In view of the fact that previously isolated B sequences in maize (PEACOCK et al. 1981 Down; ALFENITO and BIRCHLER 1993 Down) and rye (SANDERY et al. 1990 Down; BLUNDEN et al. 1993 Down) are of tandem repetitive nature, it is interesting to see if similar structure exists in the isolated sequences. Using Tandem Repeats Finder (BENSON 1999 Down), we found that only 1 of 19 B sequences contains short tandem repeats; pBPC7 has repeats of 3 different sequences: 2 of 18 bp (3.3 and 1.9 copies, respectively) and 1 of 15 bp (2.3 copies). The remaining sequences bear no tandem repeats.

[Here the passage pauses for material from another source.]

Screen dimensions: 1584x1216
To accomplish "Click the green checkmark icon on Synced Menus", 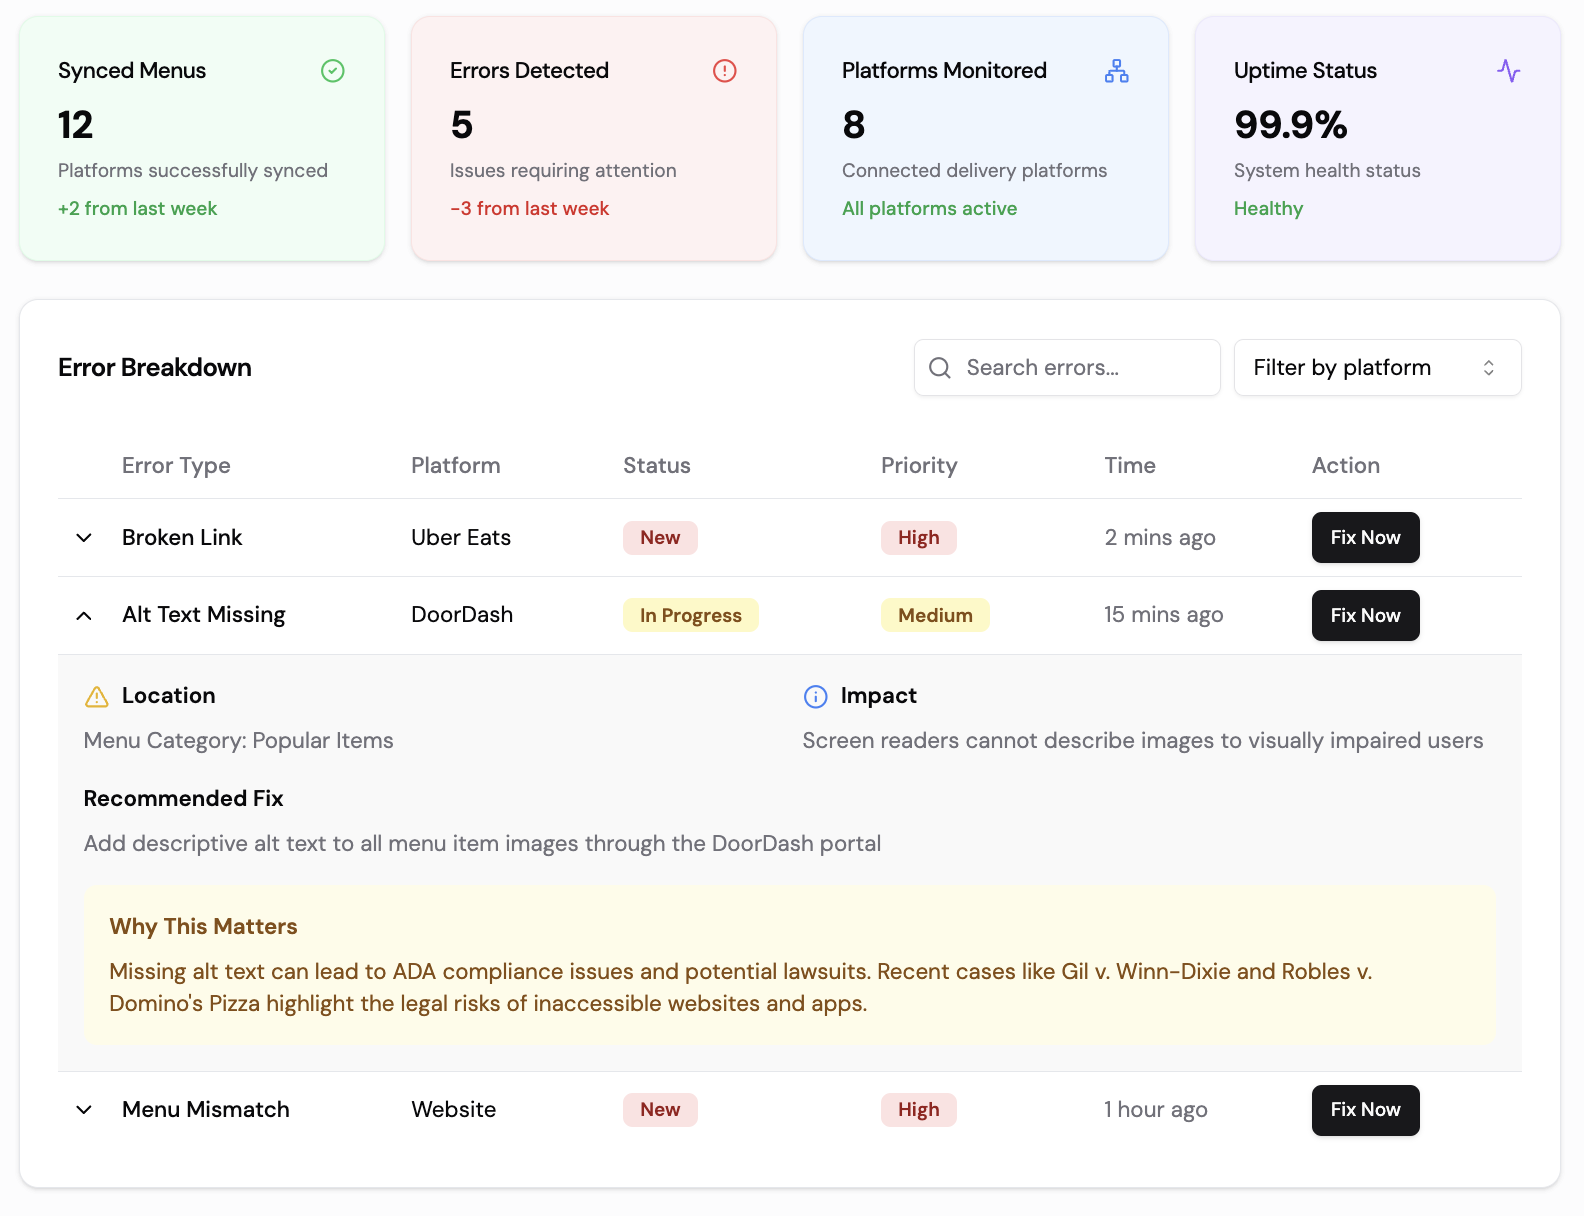I will point(333,71).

The B sequences were compared with sequences in GenBank (Table 4). Six clones do not show homology to any published sequence. The entire sequence of pBPC48 is homologous to two noncoding regions of maize 22-kD zein gene (90% identity). Nine clones have a fraction of sequence homologous to the noncoding regions in the GenBank entries of several maize genes, including zein, bz1, and adh1. Three clones homologous to bz1 are sequences sharing homology with the LTR region of retroelement.

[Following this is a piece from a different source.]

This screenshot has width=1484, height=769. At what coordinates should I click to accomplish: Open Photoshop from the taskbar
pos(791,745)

Of particular interest are sequences related to maize knobs and the B centromere. Two sequences (pBPC23 and pBPC21) show homology to a maize 180-bp knob-specific repeat clone (GenBank accession no. M32522; DENNIS and PEACOCK 1984 Down). pBPC23 is 399 bp in length, homologous to three regions of the knob sequence: nt 1–30, 35–214, and 215–394 (147–176, 1–180, and 1–180, respectively, in M32522, average identity 96%). The second sequence, pBPC21, is 215 bp in length and its nt 3–182 correspond to knob region 180–1 in M32522 (95% identity). PEACOCK et al. 1981 Down observed that the repeated sequence is specific to knobs on A chromosomes and the B-centromeric knob, which was verified by our FISH analysis (Fig 4C; other data not shown). Accordingly, these two sequences may have derived from the centromeric knob of the B chromosome. A third sequence (pBPC51) has 329 bp and is B specific. A portion of the sequence is present in seven documented B-centromeric sequences (90% identity). Thirty-three base pairs (nt 293–325) of pBPC51 correspond to nt 485–517 of K7 (accession no. U62002), to nt 361–393 of K5 (U62000), to nt 417–449 of K2 (U621988), to nt 485–517 of K11 (U61997), to nt 485–517 of K10 (U61996), to nt 486–518 of B7b (U61995), and to nt 397–429 of B3 (U61991). Since only 33 out 329 bp are identical to the published B-centromeric sequences, whether pBPC51 originated from the B centromere is a matter of speculation.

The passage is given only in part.